An Intro to Evaluating and Predicting Pitching Performance
The crack of the bat as it makes contact with the ball at a live baseball game has to be one of the more nostalgic “American audible events.” There’s just something about it that makes us all remember summer afternoons at the ballpark: the smell of hot dogs, beer and peanuts – and lobster rolls and tacos? – lingering in the air and a good friend sitting at our side. More recently we have learned, however, that it also represents a significant sabermetric transition. Specifically, we are talking about the transition of responsibility associated with run prevention from the pitcher to factors beyond his control, such as his fielding defense behind him. Let’s take a look at what the heck I’m talking about here, and delve into the world of pitcher evaluation through the somewhat recent phenomenon that is Fielding or Defense Independent Pitching.
Defense Independent Pitching theory originated with a posting by Voros McCracken postulating that pitchers are not really able to control whether balls put in play against them are converted into outs or result in hits for the opposition. He based this opinion on the idea of the Defensive Responsibility Spectrum (DRS), explained brilliantly here by Tom Tango. Essentially, what DRS is able to do is assign responsibility to “all those things that the defense is responsible for,” approximated as follows:
Responsibility Almost all Pitcher: HBP, Balk, Pickoff, K, BB, HR Mix: WP, SB, CS, 2B, 3B, 1B, Batting Outs, PB Almost all Fielders: Other Running the Bases Outs
McCracken basically concluded that the best way to evaluate and predict pitcher performance was to analyze the data in the first row, namely that for which the pitcher bears just about all of the responsibility, as opposed to any of the more contextually dependent phenomena in the rows below.
This bold thought seemed counterintuitive, and sparked a great deal of response, debate, and ground-breaking analysis after McCracken expanded on his theory on this website in early 2001. Tom Tippett produced an incredibly in-depth follow up on McCracken’s piece using 90 years of accumulated baseball data, and found while McCracken’s initial conclusion may have gone a bit too far – something McCracken had already begun to take into account himself – this new way of thinking was dead on.

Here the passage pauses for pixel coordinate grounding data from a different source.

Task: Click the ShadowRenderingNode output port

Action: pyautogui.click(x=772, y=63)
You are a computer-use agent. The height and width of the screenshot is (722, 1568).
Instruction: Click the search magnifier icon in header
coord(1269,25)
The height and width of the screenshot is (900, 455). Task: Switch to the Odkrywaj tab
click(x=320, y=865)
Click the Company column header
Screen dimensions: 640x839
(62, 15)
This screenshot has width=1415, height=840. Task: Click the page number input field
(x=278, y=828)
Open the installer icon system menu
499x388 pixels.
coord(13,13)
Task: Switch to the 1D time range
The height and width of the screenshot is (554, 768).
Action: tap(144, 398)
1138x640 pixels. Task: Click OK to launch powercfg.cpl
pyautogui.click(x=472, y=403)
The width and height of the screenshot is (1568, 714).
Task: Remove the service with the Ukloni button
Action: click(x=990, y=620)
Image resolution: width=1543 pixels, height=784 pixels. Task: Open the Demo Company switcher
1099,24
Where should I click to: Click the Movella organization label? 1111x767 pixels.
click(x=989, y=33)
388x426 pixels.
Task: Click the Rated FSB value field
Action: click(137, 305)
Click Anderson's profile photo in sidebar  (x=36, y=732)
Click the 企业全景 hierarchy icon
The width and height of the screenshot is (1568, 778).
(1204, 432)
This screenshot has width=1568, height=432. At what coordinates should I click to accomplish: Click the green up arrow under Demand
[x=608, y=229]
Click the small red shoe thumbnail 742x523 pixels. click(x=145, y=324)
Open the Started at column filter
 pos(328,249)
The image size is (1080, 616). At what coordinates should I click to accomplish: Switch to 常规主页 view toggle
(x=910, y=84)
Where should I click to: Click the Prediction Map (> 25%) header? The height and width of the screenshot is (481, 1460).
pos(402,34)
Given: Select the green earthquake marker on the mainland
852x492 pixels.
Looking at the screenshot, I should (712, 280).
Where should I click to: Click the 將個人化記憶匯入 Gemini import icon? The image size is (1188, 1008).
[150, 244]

Mitchel Lichtman then followed Tippett’s analysis with one of his own, where he made the breakthrough of correlating certain types of batted balls allowed into expected performance on % of balls in play allowed resulting in hits, or Batting Average on Balls in Play (BABIP). Lichtman concluded that although pitchers cannot really control their BABIP against, they do have a significant amount of control over the types of batted balls they allow, and this in turn allows us to be intelligent in our predictions in their future BABIP performance. In English now, Lichtman is basically the man who put numbers behind the idea that there are “ground-ball pitchers,” i.e. pitchers who induce a greater than average percentage of ground balls on balls in play, and “fly-ball pitchers.” Pitchers do maintain some control over a hitter’s ability to stroke line drives and pop the ball up as well, but the correlations are not as strong. As is intuitive, good pitchers generally allow slightly fewer line drives (balls that are hit pretty hard) and slightly more infield pop flies (contact is not strong) than your average pitcher.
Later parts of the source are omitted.